The data START
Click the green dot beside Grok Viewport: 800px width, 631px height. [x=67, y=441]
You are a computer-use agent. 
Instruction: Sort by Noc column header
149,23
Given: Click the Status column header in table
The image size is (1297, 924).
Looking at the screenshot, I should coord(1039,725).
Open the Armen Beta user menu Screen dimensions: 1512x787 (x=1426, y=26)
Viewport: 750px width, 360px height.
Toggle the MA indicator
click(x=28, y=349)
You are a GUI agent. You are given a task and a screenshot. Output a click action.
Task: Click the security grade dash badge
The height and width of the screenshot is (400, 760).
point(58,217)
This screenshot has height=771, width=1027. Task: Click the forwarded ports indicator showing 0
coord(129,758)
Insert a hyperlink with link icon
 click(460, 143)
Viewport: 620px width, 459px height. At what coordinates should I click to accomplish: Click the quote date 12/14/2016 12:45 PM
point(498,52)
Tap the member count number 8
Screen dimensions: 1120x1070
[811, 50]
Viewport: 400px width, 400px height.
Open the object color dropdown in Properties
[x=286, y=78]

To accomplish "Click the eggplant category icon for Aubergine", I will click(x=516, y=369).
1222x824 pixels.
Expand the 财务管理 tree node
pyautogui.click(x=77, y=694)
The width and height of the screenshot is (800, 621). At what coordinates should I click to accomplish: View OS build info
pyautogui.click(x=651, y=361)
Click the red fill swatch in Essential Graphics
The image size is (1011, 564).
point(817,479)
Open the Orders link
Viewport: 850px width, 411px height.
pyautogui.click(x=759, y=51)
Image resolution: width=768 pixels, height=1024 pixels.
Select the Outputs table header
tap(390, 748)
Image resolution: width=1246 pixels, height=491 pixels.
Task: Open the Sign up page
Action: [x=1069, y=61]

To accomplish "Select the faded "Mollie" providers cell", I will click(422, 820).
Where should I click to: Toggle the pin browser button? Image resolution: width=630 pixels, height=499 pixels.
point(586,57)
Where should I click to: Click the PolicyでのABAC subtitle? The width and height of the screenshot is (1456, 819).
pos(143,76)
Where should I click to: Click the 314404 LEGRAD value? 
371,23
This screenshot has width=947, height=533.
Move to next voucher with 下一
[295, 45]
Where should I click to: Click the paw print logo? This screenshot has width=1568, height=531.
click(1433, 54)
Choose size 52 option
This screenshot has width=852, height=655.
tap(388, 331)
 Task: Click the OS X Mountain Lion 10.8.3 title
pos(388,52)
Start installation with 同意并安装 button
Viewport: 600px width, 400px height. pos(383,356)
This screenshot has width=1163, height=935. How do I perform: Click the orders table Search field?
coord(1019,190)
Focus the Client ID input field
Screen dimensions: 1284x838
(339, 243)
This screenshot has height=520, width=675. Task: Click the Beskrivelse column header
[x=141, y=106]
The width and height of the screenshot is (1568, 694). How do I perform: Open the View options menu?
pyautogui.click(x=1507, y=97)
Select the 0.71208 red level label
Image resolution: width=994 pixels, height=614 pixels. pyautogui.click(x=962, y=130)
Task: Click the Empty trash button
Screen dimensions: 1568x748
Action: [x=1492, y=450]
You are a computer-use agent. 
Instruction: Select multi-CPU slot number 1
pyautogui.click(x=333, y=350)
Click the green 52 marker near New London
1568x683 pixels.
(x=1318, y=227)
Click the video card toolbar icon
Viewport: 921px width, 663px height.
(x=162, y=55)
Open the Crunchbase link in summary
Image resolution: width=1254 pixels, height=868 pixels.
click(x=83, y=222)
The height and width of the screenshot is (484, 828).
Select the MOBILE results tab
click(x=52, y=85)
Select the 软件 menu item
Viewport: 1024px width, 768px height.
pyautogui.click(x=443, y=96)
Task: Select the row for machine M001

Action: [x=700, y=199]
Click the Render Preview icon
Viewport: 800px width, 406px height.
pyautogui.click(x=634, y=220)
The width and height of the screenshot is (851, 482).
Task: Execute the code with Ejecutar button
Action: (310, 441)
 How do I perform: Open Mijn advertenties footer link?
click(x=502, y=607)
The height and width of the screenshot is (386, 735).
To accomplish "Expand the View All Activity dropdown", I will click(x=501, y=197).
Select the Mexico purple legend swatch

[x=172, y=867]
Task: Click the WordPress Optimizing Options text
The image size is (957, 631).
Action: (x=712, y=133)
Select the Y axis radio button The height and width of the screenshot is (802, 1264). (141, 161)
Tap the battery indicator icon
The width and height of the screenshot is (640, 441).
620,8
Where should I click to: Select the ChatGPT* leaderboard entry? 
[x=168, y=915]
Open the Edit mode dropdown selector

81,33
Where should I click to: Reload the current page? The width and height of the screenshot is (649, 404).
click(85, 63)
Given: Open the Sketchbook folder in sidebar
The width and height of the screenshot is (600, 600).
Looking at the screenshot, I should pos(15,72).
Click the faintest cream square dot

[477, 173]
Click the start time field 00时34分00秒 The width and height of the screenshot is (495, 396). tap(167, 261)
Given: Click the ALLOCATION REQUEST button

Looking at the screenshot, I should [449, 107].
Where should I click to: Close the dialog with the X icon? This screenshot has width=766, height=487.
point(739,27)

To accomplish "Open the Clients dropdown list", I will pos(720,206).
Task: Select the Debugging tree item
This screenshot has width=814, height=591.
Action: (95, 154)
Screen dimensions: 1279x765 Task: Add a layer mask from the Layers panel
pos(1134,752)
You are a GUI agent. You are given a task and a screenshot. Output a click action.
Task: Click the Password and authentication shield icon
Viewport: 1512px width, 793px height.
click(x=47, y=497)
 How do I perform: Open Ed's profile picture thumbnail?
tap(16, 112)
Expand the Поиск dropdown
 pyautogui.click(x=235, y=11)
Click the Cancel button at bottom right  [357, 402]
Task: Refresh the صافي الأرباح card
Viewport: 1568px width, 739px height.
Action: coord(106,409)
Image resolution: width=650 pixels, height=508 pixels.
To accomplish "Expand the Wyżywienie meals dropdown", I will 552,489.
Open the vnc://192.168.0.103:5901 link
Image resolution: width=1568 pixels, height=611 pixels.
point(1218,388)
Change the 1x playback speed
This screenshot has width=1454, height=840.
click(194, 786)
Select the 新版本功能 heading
The data END
About this task. Retype all of the records above, keeping them identical.

Result below.
Click the green dot beside Grok Viewport: 800px width, 631px height. [x=67, y=441]
You are a computer-use agent. 
Instruction: Sort by Noc column header
149,23
Given: Click the Status column header in table
The image size is (1297, 924).
Looking at the screenshot, I should coord(1039,725).
Open the Armen Beta user menu Screen dimensions: 1512x787 (x=1426, y=26)
Viewport: 750px width, 360px height.
Toggle the MA indicator
click(x=28, y=349)
You are a GUI agent. You are given a task and a screenshot. Output a click action.
Task: Click the security grade dash badge
The height and width of the screenshot is (400, 760).
point(58,217)
This screenshot has height=771, width=1027. Task: Click the forwarded ports indicator showing 0
coord(129,758)
Insert a hyperlink with link icon
 click(460, 143)
Viewport: 620px width, 459px height. At what coordinates should I click to accomplish: Click the quote date 12/14/2016 12:45 PM
point(498,52)
Tap the member count number 8
Screen dimensions: 1120x1070
[811, 50]
Viewport: 400px width, 400px height.
Open the object color dropdown in Properties
[x=286, y=78]

To accomplish "Click the eggplant category icon for Aubergine", I will click(x=516, y=369).
1222x824 pixels.
Expand the 财务管理 tree node
pyautogui.click(x=77, y=694)
The width and height of the screenshot is (800, 621). At what coordinates should I click to accomplish: View OS build info
pyautogui.click(x=651, y=361)
Click the red fill swatch in Essential Graphics
The image size is (1011, 564).
point(817,479)
Open the Orders link
Viewport: 850px width, 411px height.
pyautogui.click(x=759, y=51)
Image resolution: width=768 pixels, height=1024 pixels.
Select the Outputs table header
tap(390, 748)
Image resolution: width=1246 pixels, height=491 pixels.
Task: Open the Sign up page
Action: [x=1069, y=61]

To accomplish "Select the faded "Mollie" providers cell", I will click(422, 820).
Where should I click to: Toggle the pin browser button? Image resolution: width=630 pixels, height=499 pixels.
point(586,57)
Where should I click to: Click the PolicyでのABAC subtitle? The width and height of the screenshot is (1456, 819).
pos(143,76)
Where should I click to: Click the 314404 LEGRAD value? 
371,23
This screenshot has width=947, height=533.
Move to next voucher with 下一
[295, 45]
Where should I click to: Click the paw print logo? This screenshot has width=1568, height=531.
click(1433, 54)
Choose size 52 option
This screenshot has width=852, height=655.
tap(388, 331)
 Task: Click the OS X Mountain Lion 10.8.3 title
pos(388,52)
Start installation with 同意并安装 button
Viewport: 600px width, 400px height. pos(383,356)
This screenshot has width=1163, height=935. How do I perform: Click the orders table Search field?
coord(1019,190)
Focus the Client ID input field
Screen dimensions: 1284x838
(339, 243)
This screenshot has height=520, width=675. Task: Click the Beskrivelse column header
[x=141, y=106]
The width and height of the screenshot is (1568, 694). How do I perform: Open the View options menu?
pyautogui.click(x=1507, y=97)
Select the 0.71208 red level label
Image resolution: width=994 pixels, height=614 pixels. pyautogui.click(x=962, y=130)
Task: Click the Empty trash button
Screen dimensions: 1568x748
Action: [x=1492, y=450]
You are a computer-use agent. 
Instruction: Select multi-CPU slot number 1
pyautogui.click(x=333, y=350)
Click the green 52 marker near New London
1568x683 pixels.
(x=1318, y=227)
Click the video card toolbar icon
Viewport: 921px width, 663px height.
(x=162, y=55)
Open the Crunchbase link in summary
Image resolution: width=1254 pixels, height=868 pixels.
click(x=83, y=222)
The height and width of the screenshot is (484, 828).
Select the MOBILE results tab
click(x=52, y=85)
Select the 软件 menu item
Viewport: 1024px width, 768px height.
pyautogui.click(x=443, y=96)
Task: Select the row for machine M001

Action: [x=700, y=199]
Click the Render Preview icon
Viewport: 800px width, 406px height.
pyautogui.click(x=634, y=220)
The width and height of the screenshot is (851, 482).
Task: Execute the code with Ejecutar button
Action: (310, 441)
 How do I perform: Open Mijn advertenties footer link?
click(x=502, y=607)
The height and width of the screenshot is (386, 735).
To accomplish "Expand the View All Activity dropdown", I will click(x=501, y=197).
Select the Mexico purple legend swatch

[x=172, y=867]
Task: Click the WordPress Optimizing Options text
The image size is (957, 631).
Action: (x=712, y=133)
Select the Y axis radio button The height and width of the screenshot is (802, 1264). (141, 161)
Tap the battery indicator icon
The width and height of the screenshot is (640, 441).
620,8
Where should I click to: Select the ChatGPT* leaderboard entry? 
[x=168, y=915]
Open the Edit mode dropdown selector

81,33
Where should I click to: Reload the current page? The width and height of the screenshot is (649, 404).
click(85, 63)
Given: Open the Sketchbook folder in sidebar
The width and height of the screenshot is (600, 600).
Looking at the screenshot, I should pos(15,72).
Click the faintest cream square dot

[477, 173]
Click the start time field 00时34分00秒 The width and height of the screenshot is (495, 396). tap(167, 261)
Given: Click the ALLOCATION REQUEST button

Looking at the screenshot, I should [449, 107].
Where should I click to: Close the dialog with the X icon? This screenshot has width=766, height=487.
point(739,27)

To accomplish "Open the Clients dropdown list", I will pos(720,206).
Task: Select the Debugging tree item
This screenshot has width=814, height=591.
Action: (95, 154)
Screen dimensions: 1279x765 Task: Add a layer mask from the Layers panel
pos(1134,752)
You are a GUI agent. You are given a task and a screenshot. Output a click action.
Task: Click the Password and authentication shield icon
Viewport: 1512px width, 793px height.
click(x=47, y=497)
 How do I perform: Open Ed's profile picture thumbnail?
tap(16, 112)
Expand the Поиск dropdown
 pyautogui.click(x=235, y=11)
Click the Cancel button at bottom right  [357, 402]
Task: Refresh the صافي الأرباح card
Viewport: 1568px width, 739px height.
Action: coord(106,409)
Image resolution: width=650 pixels, height=508 pixels.
To accomplish "Expand the Wyżywienie meals dropdown", I will 552,489.
Open the vnc://192.168.0.103:5901 link
Image resolution: width=1568 pixels, height=611 pixels.
point(1218,388)
Change the 1x playback speed
This screenshot has width=1454, height=840.
click(194, 786)
Select the 新版本功能 heading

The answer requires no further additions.